In 1893, Magnus Andersen, a young Norwegian naval captain, delighted thousands of visitors to the Chicago World's Columbian Exposition by sailing a Viking ship from Norway to the Chicago Exposition port. On June 20, 1933, forty years later, Captain Andersen, now a 75 year old veteran, was again at the helm of a Norwegian ship, dropping anchor at a new exhibition "A Century of Progress". The ship is Norway's official exhibit at this world exhibition.
Captain Andersen's ship, the Sorlandet, was welcomed on Norway Day by H. Bracks, Norwegian Minister to the United States, and 100,000 Norwegian-Americans from all parts of the country. The welcome was given off the coast of the Exposition by the yacht of Eugene MacDonald, a Chicago radio manufacturer, and the Norwegian rowing team from Chicago accompanying him.

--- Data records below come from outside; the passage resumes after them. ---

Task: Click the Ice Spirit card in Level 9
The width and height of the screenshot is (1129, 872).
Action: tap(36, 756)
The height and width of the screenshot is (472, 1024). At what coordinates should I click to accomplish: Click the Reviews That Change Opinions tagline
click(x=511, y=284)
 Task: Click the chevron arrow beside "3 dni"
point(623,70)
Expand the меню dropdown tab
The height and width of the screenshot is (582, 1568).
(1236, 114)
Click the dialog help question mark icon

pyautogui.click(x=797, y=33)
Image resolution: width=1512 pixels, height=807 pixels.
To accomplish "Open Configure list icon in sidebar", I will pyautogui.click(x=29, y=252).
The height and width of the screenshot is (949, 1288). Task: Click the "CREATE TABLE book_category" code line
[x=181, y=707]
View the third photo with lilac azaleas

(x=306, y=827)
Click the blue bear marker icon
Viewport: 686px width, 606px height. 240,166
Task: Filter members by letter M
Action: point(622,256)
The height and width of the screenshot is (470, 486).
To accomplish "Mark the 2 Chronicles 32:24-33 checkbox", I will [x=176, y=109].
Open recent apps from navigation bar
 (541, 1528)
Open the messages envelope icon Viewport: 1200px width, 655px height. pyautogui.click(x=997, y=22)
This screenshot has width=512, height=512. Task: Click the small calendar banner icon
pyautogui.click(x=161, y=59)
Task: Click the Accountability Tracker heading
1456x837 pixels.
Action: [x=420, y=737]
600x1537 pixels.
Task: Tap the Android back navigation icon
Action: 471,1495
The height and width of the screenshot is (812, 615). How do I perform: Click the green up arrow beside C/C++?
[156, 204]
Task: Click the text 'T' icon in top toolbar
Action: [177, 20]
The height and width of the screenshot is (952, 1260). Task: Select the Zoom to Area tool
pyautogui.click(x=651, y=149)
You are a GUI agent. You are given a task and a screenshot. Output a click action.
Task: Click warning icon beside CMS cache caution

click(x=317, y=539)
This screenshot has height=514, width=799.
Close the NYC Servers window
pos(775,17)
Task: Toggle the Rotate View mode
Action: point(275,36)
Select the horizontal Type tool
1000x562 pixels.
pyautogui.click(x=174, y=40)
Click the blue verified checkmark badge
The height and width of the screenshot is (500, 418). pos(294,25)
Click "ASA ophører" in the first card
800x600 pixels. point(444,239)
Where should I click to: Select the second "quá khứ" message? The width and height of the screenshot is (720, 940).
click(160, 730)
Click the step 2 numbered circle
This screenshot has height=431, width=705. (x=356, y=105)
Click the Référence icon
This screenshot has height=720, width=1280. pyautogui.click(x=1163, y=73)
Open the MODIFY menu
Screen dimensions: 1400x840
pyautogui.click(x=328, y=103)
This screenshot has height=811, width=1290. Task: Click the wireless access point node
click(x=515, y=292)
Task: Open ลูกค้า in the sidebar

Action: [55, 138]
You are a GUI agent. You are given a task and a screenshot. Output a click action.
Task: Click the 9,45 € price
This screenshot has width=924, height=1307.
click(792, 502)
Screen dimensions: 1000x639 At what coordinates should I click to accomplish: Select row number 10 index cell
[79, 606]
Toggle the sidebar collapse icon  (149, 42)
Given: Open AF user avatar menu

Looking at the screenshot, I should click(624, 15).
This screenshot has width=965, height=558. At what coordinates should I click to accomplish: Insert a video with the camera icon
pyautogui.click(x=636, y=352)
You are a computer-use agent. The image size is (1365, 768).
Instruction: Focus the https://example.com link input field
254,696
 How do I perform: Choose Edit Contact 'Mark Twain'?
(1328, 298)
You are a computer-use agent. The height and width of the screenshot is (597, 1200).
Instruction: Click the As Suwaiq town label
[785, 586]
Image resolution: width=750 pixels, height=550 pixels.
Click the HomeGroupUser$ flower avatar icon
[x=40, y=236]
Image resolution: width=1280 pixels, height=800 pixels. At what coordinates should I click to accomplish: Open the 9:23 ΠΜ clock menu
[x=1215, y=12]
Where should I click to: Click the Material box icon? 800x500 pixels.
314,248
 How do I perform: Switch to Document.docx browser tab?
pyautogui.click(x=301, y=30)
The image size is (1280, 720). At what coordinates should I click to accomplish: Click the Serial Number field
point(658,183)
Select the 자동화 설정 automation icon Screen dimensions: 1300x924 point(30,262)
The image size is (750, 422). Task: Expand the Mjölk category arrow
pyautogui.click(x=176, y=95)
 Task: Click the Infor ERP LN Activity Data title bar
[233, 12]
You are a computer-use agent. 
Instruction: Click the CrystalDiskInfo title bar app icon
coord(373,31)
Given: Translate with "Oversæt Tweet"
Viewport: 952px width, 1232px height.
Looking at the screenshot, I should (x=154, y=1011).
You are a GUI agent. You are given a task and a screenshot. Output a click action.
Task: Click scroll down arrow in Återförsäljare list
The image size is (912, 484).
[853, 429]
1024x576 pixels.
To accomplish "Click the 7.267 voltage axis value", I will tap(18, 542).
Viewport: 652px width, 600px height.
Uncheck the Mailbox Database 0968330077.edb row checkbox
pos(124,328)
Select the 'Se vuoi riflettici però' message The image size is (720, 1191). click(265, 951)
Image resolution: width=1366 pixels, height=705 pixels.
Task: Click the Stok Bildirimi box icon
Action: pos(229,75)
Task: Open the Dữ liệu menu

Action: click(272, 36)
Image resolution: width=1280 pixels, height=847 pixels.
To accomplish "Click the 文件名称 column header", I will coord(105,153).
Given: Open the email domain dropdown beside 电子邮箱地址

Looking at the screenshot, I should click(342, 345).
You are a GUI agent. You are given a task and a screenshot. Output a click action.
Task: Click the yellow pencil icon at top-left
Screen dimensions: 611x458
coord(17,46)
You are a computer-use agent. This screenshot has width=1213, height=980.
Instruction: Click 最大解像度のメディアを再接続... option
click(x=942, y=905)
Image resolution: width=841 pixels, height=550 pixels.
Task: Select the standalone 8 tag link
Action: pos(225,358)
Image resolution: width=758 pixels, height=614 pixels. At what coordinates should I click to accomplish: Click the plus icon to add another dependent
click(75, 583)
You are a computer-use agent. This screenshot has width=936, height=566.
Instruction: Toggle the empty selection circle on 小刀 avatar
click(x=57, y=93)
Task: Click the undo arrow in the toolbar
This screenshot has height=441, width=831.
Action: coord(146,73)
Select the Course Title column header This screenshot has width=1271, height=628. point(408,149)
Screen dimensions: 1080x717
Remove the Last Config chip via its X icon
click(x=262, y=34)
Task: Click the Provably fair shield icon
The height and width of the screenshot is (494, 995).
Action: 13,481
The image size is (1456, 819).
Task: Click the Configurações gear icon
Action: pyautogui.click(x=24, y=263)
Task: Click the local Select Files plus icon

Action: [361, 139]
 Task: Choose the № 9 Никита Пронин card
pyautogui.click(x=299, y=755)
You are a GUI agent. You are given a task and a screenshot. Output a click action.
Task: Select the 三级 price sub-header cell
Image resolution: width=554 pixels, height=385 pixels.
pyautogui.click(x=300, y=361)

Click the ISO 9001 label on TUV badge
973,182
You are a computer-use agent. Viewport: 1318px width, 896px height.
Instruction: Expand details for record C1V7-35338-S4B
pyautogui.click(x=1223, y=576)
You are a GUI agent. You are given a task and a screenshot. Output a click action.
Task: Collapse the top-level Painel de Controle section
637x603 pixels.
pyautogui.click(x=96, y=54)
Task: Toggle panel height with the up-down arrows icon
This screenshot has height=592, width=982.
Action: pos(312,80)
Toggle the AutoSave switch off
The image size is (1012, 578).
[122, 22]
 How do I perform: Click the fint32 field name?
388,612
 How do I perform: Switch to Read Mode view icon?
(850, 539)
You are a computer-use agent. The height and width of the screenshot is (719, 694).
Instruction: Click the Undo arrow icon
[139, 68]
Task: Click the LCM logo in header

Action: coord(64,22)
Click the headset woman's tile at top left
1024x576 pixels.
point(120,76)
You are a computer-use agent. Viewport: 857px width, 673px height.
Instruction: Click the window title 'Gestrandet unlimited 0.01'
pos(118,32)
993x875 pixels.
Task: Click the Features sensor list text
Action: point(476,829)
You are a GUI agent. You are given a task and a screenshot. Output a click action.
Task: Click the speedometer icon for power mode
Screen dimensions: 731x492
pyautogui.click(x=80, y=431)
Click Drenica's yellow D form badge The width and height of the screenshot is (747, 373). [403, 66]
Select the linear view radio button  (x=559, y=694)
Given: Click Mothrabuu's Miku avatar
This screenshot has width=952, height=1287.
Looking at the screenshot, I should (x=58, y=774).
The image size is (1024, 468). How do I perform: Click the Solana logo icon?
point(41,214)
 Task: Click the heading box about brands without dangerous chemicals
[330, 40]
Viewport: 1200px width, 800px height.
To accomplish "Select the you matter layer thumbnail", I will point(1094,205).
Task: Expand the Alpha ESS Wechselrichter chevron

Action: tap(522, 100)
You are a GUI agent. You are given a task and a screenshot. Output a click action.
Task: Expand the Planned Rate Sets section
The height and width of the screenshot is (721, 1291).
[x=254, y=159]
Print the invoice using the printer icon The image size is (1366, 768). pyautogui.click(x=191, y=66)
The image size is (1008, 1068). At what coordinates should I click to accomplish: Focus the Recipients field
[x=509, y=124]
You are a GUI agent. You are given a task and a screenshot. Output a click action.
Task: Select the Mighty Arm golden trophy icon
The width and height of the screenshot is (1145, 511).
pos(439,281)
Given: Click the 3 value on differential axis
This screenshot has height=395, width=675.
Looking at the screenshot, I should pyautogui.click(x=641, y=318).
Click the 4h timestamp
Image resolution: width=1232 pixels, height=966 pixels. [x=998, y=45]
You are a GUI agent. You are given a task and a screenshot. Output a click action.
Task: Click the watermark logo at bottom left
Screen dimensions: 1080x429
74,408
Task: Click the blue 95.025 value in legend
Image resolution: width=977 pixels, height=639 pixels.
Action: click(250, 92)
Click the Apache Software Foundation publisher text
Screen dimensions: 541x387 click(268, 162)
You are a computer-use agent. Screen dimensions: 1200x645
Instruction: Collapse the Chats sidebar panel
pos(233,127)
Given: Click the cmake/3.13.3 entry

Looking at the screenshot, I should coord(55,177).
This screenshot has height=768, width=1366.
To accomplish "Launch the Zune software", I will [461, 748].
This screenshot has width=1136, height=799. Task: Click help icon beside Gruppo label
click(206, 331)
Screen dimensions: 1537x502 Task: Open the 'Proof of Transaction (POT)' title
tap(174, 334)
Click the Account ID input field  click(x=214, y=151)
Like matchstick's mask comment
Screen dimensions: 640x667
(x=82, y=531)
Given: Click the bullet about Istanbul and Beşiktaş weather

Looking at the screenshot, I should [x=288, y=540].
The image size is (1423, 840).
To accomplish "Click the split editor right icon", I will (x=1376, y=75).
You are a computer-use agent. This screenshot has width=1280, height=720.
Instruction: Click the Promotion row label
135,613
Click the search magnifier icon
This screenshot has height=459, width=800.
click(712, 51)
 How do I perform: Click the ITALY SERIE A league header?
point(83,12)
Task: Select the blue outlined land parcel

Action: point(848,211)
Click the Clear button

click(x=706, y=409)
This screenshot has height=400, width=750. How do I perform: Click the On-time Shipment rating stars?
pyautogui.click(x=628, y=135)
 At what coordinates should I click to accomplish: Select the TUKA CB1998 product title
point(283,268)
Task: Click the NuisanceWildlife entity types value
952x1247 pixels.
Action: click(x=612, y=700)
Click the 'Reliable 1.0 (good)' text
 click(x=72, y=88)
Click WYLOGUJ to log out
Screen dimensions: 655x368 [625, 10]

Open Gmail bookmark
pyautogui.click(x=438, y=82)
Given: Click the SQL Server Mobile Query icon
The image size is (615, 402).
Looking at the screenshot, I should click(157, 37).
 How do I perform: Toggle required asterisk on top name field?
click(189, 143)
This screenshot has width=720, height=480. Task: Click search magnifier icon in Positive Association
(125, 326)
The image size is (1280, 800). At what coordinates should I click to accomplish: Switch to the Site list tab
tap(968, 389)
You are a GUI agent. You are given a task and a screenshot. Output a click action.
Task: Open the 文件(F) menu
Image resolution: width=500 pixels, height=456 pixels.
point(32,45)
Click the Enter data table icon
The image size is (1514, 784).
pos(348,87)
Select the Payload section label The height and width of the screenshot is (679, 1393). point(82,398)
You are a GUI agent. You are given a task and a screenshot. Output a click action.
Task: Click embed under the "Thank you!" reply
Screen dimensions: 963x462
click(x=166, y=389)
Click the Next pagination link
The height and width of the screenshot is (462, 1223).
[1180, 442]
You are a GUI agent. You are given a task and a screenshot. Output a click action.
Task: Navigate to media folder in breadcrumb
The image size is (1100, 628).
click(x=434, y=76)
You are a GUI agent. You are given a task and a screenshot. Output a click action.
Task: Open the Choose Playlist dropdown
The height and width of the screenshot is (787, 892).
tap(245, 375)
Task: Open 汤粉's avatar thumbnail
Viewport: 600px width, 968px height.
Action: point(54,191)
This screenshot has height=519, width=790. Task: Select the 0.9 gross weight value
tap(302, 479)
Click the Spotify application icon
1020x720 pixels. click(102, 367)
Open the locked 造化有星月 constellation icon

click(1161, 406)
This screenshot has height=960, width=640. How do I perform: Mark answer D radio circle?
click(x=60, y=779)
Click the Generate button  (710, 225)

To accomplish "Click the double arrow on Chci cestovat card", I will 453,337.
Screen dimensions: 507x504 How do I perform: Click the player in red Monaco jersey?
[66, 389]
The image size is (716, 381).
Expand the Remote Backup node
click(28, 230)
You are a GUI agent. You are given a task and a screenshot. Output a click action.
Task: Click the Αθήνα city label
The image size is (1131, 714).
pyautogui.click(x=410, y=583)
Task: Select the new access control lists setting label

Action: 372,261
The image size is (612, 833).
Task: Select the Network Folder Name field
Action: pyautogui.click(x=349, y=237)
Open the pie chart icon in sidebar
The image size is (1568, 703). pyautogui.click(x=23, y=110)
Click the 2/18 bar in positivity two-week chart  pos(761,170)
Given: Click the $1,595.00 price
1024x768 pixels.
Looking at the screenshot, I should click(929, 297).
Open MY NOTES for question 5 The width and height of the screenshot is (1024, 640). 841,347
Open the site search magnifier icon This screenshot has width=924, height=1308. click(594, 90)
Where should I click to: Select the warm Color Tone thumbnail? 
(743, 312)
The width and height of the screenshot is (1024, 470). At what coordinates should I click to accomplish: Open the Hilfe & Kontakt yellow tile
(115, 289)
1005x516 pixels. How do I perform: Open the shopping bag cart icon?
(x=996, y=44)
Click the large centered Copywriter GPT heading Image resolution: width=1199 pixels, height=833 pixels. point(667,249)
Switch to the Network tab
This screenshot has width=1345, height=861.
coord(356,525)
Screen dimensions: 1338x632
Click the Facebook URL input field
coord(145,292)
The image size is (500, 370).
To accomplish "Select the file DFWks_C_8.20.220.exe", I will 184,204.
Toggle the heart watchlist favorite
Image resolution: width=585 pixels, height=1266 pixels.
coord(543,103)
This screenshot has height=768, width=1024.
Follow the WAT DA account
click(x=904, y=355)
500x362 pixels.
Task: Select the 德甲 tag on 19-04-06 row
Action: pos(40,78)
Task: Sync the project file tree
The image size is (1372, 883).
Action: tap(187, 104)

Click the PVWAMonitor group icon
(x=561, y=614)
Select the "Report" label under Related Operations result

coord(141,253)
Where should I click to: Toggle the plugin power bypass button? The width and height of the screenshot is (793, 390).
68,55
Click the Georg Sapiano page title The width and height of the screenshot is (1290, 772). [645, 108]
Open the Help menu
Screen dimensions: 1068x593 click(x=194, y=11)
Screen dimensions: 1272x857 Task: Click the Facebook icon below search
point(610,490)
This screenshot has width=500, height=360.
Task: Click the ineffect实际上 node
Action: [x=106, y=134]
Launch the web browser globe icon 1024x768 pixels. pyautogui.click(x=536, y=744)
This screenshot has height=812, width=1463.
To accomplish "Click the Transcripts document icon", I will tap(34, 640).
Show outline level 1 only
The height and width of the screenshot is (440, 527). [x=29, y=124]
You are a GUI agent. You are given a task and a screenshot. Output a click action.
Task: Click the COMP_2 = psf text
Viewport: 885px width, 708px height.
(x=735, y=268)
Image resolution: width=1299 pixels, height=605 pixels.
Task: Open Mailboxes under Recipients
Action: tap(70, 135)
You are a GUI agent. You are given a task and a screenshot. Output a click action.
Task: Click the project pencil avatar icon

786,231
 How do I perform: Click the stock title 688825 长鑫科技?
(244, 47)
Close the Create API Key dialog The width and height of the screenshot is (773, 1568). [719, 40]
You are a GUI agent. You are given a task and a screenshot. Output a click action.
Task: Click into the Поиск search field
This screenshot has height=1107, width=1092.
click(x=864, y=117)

After docking, an elaborate welcome programme, including a 400-voice mixed choir, took place at the State House on Northerly Island.
The Sorlandet, a 270-foot three-masted sailing ship, manned by a crew of 90 cadets, 16 to 18 years old, left Oslo on 29 April only with sails.
Moving images of the entire voyage are being shown to World Expo visitors during the ship's five-week stay at sea on Northerly Island. Pictorial exhibitions of Norway's progress and famous landscapes are also on board.
The ship carries a cargo of 500 sacks of coffee, 200 barrels of meat, 500 sacks of sugar, two tons of butter and other supplies for its young crew of merchant marine apprentices.